MATERIALS AND METHODS
Whole genome sequencing of Klebsiella
The genome of strain KPN1705 was previously described using Illumina short read data (9). To obtain long reads to close the genome, we sequenced the genome of strain KPN1705 to closure using the 1D Ligation sequencing kit, R9.4 flow cell, and Oxford Nanopore Technologies MinION Mk-Ib sequencer.

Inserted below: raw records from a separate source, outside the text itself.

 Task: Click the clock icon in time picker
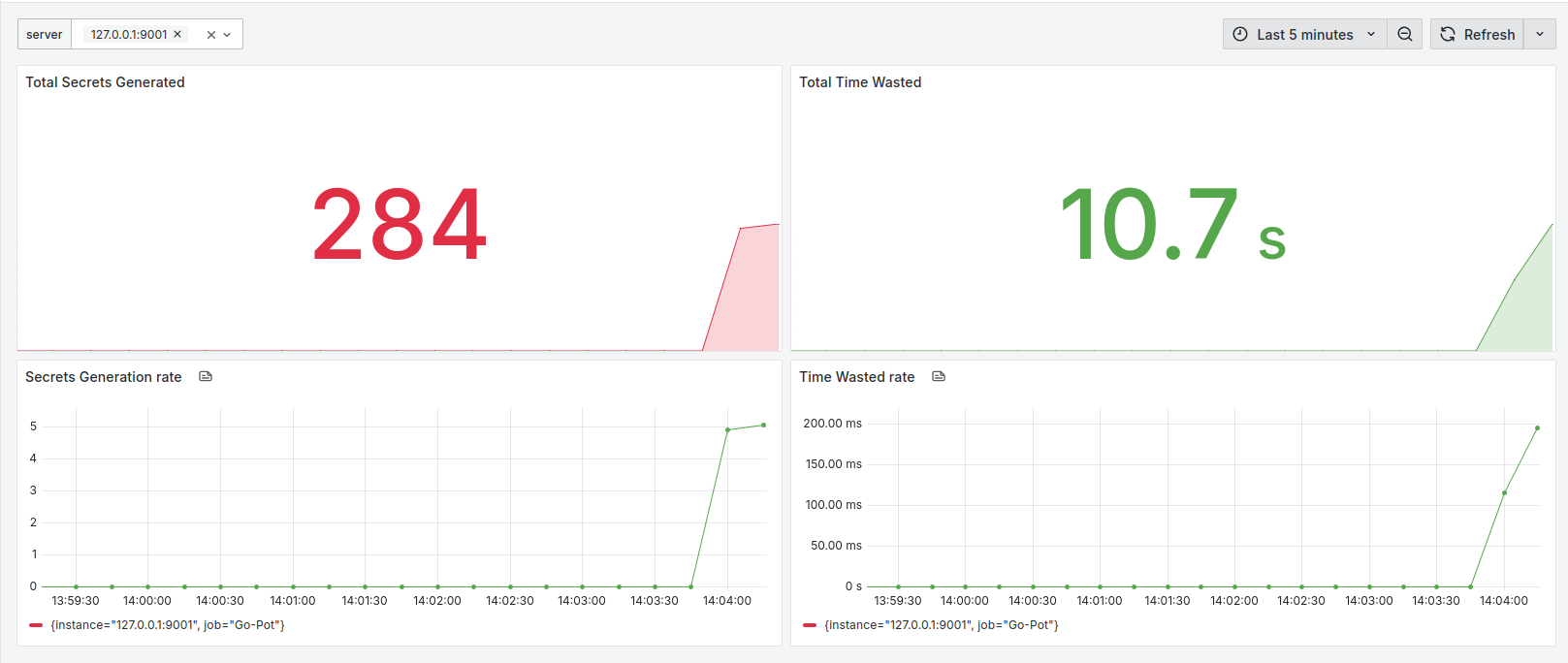pos(1240,34)
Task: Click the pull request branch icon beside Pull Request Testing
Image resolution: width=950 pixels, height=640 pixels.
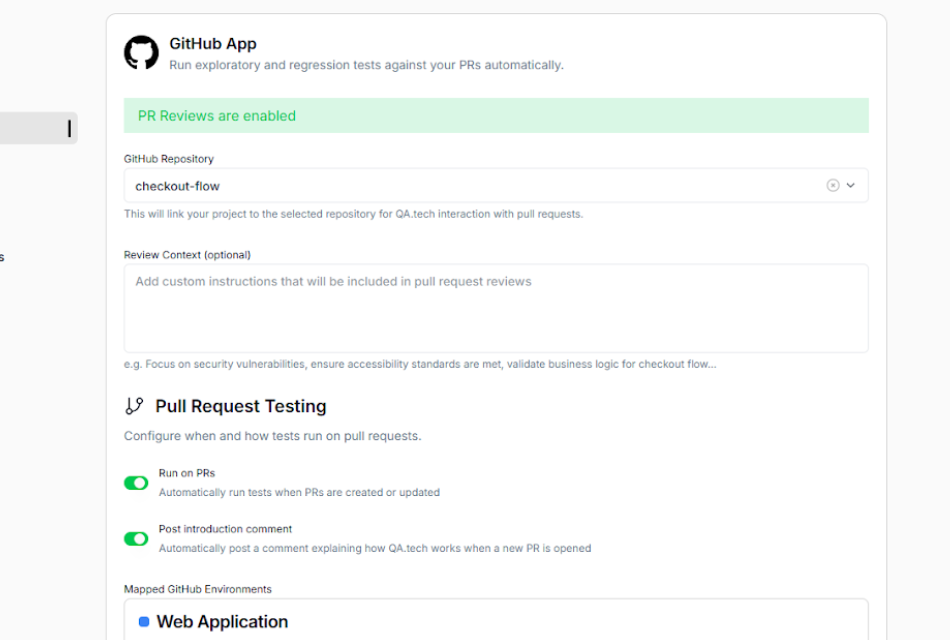Action: 137,406
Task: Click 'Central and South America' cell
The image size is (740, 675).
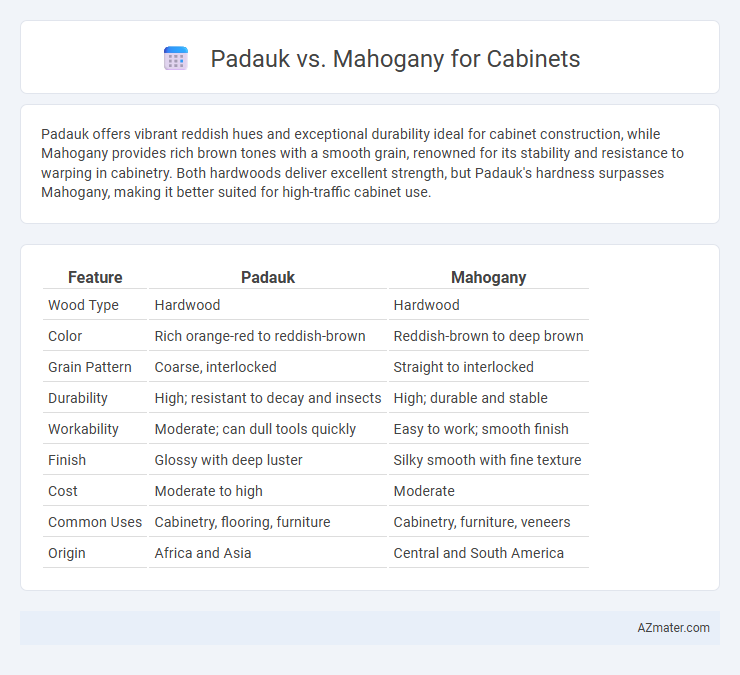Action: (x=479, y=553)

Bioinformatics analysis of strains
The single nucleotide polymorphism calling pipeline and additional bioinformatics pipelines were described previously (9). BLAST was performed using the NCBI BLAST toolkit and CLC Genomics Workbench v.10.1. Visualization of SNP distribution was performed using CLC Genomics Workbench v.10.1. FASTQ files were assembled into contigs using Spades v3.10.1, and contigs were annotated using Prokka v1.12 (18, 19). Unicycler v0.4.0 was used for hybrid assembly and polishing of short reads and long reads into a closed genome for KPN1705 (20). Gene content analysis was performed using Roary v3.6.1 (21). Bidirectional BLAST and circos visualization were performed using PATRIC (www.patricbrc.org). Assembly of SNPs into phylogenetic trees was accomplished with the scripts prephix v3.3.0, phrecon v4.6.0, and FastTreeMP v2.1 (22). Phage regions were predicted using PHASTER (23). Prephix and phrecon are available from https://github.com/codinghedgehog. The Venn diagram was made in RStudio 1.0.136 using R 3.3.2 and the VennDiagram package v1.6.17 (24).
MALDI-TOF Identification
KPN1705 was isolated by the Houston Methodist Diagnostic Microbiology Laboratory as described previously (25).
Accession Numbers
The genomes of the strain sequenced for this study have been deposited in the NCBI database under BioProject PRJNA376414 and BioSample SAMN06438648. The accession numbers for the KPN1705 closed genome and plasmids are CP022823-CP022826. Reference genome Genbank accession numbers are as follows: NJST258_2 (CP006918.1), 700603 (CP014696.2), At-22 (CP001891.1), and Strain 10982 (GCA_000523395.1).
ACKNOWLEDGEMENTS
This work was supported by funds from the National Institute of Allergy and Infectious Diseases, National Institutes of Health, Department of Health and Human Service (contract HHSN272201400027C). We acknowledge Dr. J. Kristie Johnson for helpful discussions regarding Strain 10982, and Kathryn Stockbauer for help in preparing this manuscript.